In light of the studies on compensatory PA, the finding that the cross-training intervention did not increase PA should not necessarily be viewed negatively. By the end of the program, children in the experimental group had similar average reported PAQC scores (3.05) to the control group (3.03). However, the questionnaire likely did not account for the RT component of the cross-training in which the experimental group participated because there were no RT-specific questions on the PAQC. As such, experimental group participants possibly accrued more total PA than the children in the control group because the intervention did not displace other PA. This is important for children in this generation who tend to receive stimulation through phones, televisions, computers, and similar electronics instead of PA after school (6,24). Therefore, any additional cross-training included in a school day, in PE or elsewhere, can help increase overall PA levels of children.

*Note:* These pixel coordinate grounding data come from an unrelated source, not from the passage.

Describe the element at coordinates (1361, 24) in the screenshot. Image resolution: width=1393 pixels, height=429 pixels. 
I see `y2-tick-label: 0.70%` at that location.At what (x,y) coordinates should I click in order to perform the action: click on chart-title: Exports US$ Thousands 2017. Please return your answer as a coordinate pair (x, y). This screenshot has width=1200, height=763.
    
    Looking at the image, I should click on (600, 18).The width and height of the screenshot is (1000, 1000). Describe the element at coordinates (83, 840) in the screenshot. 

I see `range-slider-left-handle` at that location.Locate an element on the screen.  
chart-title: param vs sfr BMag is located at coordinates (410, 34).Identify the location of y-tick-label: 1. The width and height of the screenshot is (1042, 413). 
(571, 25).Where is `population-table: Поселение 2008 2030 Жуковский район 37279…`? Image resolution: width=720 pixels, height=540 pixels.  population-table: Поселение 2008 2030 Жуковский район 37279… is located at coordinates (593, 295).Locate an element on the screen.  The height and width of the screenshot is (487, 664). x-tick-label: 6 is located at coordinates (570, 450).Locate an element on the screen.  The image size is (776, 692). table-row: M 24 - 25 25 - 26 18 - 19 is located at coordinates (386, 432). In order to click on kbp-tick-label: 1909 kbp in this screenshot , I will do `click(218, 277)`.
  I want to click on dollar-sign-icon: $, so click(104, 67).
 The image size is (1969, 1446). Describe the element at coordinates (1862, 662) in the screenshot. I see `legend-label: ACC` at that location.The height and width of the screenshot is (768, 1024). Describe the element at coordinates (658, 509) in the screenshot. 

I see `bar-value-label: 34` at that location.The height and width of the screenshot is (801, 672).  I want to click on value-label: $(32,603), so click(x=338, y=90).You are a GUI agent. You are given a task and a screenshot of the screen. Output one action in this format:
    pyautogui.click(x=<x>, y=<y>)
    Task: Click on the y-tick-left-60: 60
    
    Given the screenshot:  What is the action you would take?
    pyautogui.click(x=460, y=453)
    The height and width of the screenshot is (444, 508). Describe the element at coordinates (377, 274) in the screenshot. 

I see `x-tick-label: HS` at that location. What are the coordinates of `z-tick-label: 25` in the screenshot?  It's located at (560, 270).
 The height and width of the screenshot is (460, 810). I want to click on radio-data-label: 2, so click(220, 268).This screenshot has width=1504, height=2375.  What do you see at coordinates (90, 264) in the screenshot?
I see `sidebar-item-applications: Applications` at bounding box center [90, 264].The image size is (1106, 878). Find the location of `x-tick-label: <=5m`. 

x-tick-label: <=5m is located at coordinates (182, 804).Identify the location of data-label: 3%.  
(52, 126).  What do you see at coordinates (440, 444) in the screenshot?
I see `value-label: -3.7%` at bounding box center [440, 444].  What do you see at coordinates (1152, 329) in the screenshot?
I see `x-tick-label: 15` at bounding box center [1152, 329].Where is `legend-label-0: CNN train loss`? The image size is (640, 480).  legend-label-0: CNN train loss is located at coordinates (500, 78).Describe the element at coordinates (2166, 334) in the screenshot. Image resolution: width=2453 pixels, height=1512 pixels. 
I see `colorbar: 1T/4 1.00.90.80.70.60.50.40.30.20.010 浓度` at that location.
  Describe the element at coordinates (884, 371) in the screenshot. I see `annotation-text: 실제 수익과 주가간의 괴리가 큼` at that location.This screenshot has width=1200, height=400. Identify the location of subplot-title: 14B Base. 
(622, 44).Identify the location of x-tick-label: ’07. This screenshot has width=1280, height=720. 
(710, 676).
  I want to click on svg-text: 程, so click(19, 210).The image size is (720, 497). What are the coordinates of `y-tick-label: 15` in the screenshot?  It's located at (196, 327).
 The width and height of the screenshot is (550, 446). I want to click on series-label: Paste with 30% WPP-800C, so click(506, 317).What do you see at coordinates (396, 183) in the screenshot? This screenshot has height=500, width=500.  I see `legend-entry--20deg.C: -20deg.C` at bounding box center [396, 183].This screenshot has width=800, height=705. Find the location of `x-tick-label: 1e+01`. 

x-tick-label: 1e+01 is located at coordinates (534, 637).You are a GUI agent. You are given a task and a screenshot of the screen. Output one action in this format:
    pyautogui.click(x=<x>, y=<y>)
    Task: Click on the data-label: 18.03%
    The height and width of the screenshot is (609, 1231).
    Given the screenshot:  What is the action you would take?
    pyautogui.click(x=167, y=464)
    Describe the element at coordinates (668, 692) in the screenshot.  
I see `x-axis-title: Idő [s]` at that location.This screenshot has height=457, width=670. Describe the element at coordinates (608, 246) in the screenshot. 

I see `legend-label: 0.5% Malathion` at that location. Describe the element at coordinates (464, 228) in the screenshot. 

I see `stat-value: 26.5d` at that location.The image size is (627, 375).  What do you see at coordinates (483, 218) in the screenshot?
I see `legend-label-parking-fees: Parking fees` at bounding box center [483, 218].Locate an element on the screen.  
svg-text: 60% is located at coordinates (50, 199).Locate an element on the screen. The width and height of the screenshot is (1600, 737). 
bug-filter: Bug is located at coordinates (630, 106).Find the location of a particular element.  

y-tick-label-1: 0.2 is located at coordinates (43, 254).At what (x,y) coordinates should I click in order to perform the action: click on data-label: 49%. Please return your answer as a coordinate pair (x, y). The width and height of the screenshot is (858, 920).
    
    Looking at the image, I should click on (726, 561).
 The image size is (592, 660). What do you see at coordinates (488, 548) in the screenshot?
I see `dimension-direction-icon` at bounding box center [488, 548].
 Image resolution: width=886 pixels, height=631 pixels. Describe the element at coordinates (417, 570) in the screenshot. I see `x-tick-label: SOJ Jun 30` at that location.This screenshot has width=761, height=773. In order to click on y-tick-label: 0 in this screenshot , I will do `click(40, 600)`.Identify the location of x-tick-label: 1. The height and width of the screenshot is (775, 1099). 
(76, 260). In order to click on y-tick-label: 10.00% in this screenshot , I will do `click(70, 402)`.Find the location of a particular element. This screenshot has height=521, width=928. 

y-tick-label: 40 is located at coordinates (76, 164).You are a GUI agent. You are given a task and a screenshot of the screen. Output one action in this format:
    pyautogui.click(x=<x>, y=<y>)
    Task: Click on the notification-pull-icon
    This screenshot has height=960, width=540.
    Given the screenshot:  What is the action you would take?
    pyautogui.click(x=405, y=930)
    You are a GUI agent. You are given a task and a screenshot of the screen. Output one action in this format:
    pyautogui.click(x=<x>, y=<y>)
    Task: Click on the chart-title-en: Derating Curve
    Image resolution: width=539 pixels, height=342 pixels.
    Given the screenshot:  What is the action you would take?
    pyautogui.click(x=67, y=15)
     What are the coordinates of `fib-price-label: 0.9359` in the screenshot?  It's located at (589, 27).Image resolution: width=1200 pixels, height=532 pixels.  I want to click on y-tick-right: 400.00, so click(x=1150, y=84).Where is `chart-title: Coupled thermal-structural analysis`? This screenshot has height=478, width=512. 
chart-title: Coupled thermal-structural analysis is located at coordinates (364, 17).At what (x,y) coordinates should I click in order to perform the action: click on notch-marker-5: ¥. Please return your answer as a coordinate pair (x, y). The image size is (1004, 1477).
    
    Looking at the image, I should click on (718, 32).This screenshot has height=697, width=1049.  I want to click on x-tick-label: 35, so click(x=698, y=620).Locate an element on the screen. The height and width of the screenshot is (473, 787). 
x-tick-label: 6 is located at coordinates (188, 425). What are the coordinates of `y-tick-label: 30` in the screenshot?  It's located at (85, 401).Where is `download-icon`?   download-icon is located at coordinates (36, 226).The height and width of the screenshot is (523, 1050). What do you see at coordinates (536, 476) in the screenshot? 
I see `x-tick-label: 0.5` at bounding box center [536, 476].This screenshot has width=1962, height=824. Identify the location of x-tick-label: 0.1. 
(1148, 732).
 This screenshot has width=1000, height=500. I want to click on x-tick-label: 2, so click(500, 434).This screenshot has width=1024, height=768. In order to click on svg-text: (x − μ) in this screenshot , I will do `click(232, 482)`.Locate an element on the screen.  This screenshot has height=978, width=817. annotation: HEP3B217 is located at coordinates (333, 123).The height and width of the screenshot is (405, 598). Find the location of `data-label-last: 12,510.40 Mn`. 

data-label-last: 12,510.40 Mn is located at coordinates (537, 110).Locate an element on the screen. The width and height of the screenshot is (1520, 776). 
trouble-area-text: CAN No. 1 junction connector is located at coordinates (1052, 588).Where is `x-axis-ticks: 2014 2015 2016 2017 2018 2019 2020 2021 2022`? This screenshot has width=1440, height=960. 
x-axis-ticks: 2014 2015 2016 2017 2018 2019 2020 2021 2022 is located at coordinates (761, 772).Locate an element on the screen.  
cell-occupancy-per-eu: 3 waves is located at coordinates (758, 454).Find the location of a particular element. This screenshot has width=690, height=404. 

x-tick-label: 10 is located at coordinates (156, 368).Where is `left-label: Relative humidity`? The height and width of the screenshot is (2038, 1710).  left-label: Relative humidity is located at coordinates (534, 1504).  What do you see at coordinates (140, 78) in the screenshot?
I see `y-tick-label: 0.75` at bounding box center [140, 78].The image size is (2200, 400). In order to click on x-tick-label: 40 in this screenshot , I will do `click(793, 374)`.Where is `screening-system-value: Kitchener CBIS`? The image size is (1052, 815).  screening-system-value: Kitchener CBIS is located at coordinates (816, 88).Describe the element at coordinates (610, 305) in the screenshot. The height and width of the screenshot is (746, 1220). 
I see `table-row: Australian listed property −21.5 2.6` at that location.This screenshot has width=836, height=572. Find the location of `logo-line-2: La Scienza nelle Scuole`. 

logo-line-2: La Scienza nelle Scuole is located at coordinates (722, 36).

Including a variety of RT modes (i.e. bands, dumbells, etc.), as opposed to solely employing resistance machines would likely prevent children’s stagnating interest in a cross-training program. Future studies in this area may benefit from additional supervisors (better student to supervisor ratio) to ensure proper use of equipment and completion of each exercise. Unlike the current study, supervisors should be unknown by the children so as to eliminate any bias that may result from previous experience. Also, asking the supervisors, rather than the children, to track progress would improve the accuracy of reported exercise. Regarding BMI, measuring body composition with tools such as bioelectrical impedance analysis devices or skin-fold calipers may clarify the source of observed weight gain in both the intervention and control groups. When measuring PA, objective measures such as pedometers or accelerometers would improve the accuracy of this assessment. A final limitation of the study was the lack of true random assignment. Future studies would benefit from dividing the groups on an individual basis instead of by class.

Overall, the cross-training was completed without injury and was a safe mode of exercise for the children. Thus, cross-training in a school setting can be an option for physical activity participation. Though BMI differences between groups did not change significantly over the course of the study, significant increases for both groups may be due to the growth common for children. Children’s total ATPA was unaffected by the protocol used in the current study although the experimental group decreased in the health and fitness subdomain, likely due to boredom. As such, implementing a short RT-based, cross-training section in a PE or health-related class could peak children’s interest in this mode of training without inducing boredom. Increases in PA levels most likely resulted from a change to more clement weather by the end of the study. The experimental group, though, may have accrued additional PA time because the intervention PA was not accounted for in the questionnaire. Future studies should include greater variation in training modalities and program structure to enhance participant interest as well as more precise, objective measures of PA.

ACKNOWLEDGEMENTS

The authors would like to thank the Center for Physical Activity and Health in Youth for their financial support of this project.